Temuan ini terkait ketidakpatuhan pelaku usaha dalam memenuhi ketentuan SNI yang dinyatakan dalam Undang-Undang Nomor 3 Tahun 2014 tentang Perindustrian dan Peraturan Menteri Perindustrian Nomor 15 Tahun 2018 tentang Pemberlakuan SNI Audio Video dan Elektronika Sejenis secara wajib.
"Pelaku usaha ini tidak bisa menunjukkan bahwa barang-barang ini memiliki SPPT SNI, sehingga ini merupakan pelanggaran dari ketentuan yang sudah diatur di dalam perlakuan SNI untuk produk sedekat ini," kata Agus.

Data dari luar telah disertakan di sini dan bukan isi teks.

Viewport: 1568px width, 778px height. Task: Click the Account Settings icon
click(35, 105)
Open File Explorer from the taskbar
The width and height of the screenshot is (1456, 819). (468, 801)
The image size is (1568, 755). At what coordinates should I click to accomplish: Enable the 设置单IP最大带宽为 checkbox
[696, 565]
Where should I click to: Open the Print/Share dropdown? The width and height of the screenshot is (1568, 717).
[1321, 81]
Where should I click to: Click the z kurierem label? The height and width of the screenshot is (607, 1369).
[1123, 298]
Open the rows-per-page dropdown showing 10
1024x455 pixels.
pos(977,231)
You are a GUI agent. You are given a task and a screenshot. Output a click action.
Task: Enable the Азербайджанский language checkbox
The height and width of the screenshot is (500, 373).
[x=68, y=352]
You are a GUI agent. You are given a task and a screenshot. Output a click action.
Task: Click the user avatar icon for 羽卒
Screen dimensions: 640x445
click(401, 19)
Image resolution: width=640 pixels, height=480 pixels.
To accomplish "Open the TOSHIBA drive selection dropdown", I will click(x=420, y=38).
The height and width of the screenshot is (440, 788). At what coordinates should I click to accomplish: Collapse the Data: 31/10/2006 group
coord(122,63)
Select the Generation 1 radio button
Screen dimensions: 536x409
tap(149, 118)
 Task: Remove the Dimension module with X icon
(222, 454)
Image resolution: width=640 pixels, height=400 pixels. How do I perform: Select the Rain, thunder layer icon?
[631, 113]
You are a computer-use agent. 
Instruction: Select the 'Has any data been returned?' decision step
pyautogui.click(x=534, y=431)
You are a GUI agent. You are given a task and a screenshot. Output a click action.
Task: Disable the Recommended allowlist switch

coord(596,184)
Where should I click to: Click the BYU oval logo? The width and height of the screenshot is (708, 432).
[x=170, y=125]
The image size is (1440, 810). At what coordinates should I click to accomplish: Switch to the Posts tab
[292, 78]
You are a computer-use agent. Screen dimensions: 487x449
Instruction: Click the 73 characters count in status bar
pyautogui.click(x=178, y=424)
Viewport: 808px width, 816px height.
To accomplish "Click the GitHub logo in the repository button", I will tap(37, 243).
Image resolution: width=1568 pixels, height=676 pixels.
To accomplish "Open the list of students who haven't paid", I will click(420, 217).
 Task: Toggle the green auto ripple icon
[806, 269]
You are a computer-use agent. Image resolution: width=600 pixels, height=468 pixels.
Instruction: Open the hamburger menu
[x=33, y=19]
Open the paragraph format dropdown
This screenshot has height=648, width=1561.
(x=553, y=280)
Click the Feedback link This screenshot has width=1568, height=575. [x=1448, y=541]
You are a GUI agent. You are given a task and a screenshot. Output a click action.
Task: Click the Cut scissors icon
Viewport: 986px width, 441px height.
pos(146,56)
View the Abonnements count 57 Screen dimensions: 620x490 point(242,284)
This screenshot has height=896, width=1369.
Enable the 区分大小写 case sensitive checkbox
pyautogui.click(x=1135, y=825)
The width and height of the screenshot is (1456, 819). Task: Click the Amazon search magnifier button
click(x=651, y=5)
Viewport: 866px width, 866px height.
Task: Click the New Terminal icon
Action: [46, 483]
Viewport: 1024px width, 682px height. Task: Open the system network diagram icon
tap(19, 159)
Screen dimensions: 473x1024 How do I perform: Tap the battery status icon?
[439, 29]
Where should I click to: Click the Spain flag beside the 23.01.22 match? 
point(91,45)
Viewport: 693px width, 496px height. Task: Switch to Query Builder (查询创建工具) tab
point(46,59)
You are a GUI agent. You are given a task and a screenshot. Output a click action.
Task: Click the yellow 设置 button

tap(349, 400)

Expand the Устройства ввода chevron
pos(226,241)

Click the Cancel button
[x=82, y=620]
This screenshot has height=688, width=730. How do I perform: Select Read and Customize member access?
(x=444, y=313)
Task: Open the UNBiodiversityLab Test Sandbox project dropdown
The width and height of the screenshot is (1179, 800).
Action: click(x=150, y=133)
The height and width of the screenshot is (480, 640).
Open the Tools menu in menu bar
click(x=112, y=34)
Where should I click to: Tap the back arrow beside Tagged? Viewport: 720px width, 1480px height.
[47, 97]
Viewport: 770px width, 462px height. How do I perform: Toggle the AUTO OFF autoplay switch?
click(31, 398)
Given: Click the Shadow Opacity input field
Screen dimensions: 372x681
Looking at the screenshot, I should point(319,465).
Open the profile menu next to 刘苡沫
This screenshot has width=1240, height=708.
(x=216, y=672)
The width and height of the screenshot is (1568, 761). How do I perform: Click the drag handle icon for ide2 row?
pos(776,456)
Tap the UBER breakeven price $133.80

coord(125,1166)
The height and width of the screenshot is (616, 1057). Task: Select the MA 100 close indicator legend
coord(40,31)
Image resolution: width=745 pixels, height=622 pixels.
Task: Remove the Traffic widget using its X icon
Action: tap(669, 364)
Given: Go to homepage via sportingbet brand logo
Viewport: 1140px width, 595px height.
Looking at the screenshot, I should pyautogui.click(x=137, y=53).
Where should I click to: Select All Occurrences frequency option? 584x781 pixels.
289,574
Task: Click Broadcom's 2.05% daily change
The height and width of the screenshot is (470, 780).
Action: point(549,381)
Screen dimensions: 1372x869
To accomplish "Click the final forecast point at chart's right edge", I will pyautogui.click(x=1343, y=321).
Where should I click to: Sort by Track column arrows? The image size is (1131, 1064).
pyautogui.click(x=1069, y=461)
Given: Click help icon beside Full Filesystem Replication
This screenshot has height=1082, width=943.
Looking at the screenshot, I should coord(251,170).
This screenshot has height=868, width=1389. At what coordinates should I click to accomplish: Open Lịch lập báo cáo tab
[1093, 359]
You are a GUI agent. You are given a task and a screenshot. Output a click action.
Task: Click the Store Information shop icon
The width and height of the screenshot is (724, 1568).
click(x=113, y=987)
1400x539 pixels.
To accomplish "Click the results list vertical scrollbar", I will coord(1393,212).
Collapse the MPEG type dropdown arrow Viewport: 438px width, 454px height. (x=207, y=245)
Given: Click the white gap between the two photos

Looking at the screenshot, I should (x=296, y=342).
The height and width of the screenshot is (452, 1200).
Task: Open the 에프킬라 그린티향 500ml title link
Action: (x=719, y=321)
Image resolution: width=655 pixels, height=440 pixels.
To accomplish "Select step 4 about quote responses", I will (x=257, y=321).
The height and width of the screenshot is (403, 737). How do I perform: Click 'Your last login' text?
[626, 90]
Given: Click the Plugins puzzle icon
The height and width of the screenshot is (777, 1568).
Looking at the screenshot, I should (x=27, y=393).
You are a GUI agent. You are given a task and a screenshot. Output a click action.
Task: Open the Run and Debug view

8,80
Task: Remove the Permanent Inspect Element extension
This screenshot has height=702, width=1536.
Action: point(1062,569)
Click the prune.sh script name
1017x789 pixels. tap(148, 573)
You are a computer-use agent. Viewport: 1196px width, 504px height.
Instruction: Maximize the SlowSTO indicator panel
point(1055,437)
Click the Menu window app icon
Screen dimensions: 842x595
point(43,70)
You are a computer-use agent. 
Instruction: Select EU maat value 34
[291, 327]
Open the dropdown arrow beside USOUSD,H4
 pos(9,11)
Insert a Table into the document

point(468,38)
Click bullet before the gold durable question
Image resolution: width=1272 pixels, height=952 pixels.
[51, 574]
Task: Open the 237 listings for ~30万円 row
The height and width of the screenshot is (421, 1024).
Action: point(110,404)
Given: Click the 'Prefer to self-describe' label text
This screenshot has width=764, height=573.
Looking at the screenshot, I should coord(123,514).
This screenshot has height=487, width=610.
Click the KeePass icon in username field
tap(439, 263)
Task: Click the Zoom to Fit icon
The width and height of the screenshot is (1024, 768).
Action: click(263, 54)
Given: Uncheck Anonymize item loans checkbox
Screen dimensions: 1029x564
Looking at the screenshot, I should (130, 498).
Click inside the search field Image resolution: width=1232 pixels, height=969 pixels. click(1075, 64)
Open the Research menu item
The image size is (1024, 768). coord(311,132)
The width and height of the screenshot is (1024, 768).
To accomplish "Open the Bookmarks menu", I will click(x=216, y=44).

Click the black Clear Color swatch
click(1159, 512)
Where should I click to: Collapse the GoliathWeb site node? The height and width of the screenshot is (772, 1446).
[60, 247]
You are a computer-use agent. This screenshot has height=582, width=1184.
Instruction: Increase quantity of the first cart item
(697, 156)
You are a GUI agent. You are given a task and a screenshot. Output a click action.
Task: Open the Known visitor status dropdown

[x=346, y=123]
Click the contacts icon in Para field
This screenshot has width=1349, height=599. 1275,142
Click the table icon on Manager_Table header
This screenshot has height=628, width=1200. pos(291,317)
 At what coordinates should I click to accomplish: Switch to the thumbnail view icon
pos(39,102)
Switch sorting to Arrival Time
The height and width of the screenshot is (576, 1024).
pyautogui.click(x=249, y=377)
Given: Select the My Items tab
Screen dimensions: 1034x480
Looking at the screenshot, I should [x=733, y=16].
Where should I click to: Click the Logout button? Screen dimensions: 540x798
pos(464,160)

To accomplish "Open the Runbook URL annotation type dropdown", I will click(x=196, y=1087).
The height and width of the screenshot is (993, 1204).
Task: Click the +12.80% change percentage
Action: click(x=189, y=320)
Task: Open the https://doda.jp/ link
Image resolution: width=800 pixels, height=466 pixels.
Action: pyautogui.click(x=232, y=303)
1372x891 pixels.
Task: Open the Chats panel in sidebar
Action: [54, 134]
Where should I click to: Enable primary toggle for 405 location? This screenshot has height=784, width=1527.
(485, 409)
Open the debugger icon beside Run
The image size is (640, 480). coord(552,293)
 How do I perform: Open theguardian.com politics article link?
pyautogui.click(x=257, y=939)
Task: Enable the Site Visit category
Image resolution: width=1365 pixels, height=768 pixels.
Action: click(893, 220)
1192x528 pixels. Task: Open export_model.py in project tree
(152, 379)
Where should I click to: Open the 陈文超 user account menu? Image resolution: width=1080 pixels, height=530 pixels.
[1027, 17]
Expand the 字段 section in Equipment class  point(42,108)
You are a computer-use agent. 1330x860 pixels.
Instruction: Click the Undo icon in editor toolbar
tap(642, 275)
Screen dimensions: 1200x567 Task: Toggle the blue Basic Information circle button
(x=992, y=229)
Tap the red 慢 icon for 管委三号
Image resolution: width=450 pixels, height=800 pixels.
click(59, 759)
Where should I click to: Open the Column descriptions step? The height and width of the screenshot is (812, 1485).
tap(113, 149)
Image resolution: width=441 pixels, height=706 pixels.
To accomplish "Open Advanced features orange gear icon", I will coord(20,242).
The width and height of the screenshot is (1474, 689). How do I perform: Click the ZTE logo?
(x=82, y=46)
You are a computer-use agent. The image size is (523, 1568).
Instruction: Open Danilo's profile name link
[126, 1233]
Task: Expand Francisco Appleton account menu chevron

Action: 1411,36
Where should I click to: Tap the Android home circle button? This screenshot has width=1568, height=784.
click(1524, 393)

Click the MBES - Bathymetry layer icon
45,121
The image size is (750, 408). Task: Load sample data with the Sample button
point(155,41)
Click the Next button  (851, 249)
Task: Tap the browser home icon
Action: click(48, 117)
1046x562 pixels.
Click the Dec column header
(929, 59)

Sementara itu, Kepala Badan Standardisasi dan Kebijakan Jasa Industri Andi Rizaldi mengungkapkan, semua produk speaker aktif impor ini 100 persen berasal dari negara China. Barang-barang ini tidak bisa dipasarkan sampai perusahaan memiliki SPPT SNI.
"Barang ini berasal tiga gudang dari tiga PT tersebut. Dan ini 100 persen berasal dari China. Sampai saat ini masih dalam tahap pengawasan, ini tidak boleh diedarkan sampai mereka punya SPPT SNI," ujarnya.